# Task
Wherever a line of the records contains "grid", copy that line.

# Given information

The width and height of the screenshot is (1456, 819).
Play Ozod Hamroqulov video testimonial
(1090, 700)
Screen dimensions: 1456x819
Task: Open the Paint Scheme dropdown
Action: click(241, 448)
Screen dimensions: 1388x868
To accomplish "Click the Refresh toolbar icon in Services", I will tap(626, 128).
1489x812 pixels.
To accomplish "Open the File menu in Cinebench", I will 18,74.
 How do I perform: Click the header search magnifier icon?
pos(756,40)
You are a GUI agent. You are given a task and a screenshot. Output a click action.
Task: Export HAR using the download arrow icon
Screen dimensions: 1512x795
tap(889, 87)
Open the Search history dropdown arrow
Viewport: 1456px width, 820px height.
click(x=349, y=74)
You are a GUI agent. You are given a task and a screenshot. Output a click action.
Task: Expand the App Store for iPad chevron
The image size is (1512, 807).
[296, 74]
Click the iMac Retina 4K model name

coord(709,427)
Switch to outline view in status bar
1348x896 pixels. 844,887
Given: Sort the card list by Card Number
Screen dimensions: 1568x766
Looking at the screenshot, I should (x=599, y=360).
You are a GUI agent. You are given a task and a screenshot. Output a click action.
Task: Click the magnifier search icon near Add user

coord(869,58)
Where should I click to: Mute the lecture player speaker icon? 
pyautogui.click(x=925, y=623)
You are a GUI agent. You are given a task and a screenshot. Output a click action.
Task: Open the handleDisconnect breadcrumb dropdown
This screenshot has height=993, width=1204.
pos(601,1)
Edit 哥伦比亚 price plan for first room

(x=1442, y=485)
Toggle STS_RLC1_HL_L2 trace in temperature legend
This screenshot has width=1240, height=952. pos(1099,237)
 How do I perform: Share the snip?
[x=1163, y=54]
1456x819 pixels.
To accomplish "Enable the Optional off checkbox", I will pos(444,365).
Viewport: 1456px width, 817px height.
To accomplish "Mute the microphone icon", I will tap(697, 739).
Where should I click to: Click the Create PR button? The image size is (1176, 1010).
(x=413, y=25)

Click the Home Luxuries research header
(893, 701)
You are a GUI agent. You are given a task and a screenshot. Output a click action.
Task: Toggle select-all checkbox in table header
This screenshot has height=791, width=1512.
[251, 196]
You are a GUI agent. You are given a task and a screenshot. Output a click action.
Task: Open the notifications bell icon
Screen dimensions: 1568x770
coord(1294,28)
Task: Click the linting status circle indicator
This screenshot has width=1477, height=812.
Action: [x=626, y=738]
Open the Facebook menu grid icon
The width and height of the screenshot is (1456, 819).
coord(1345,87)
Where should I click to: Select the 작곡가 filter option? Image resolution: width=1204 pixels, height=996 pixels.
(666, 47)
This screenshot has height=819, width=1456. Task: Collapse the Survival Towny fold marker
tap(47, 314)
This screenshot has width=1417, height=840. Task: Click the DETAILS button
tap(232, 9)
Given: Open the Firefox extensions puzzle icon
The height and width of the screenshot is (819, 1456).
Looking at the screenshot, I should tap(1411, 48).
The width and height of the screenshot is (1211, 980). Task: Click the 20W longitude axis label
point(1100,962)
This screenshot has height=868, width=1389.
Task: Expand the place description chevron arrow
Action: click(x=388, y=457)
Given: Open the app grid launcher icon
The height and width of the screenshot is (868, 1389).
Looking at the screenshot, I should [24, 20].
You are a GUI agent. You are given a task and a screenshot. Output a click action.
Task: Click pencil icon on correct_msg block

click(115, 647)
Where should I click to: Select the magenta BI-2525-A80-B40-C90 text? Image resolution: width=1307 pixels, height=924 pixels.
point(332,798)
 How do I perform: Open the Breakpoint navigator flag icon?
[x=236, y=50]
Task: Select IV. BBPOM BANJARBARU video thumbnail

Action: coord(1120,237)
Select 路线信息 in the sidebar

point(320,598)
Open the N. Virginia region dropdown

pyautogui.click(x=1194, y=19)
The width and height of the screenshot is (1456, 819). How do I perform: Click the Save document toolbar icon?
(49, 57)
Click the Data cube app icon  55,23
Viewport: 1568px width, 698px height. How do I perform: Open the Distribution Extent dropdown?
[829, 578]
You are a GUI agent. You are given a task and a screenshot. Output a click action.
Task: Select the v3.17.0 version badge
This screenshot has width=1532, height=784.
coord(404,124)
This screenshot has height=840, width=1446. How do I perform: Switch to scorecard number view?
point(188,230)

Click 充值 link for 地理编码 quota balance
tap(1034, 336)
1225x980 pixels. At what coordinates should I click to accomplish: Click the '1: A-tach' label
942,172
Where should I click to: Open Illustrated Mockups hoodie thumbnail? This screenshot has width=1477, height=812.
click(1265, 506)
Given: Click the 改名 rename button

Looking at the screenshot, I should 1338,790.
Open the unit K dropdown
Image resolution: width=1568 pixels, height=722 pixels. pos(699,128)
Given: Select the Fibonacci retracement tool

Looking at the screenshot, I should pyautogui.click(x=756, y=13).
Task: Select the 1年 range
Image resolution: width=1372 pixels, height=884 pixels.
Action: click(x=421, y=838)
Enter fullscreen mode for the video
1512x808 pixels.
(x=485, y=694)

# Expected output
Open the Facebook menu grid icon
Given: Open the app grid launcher icon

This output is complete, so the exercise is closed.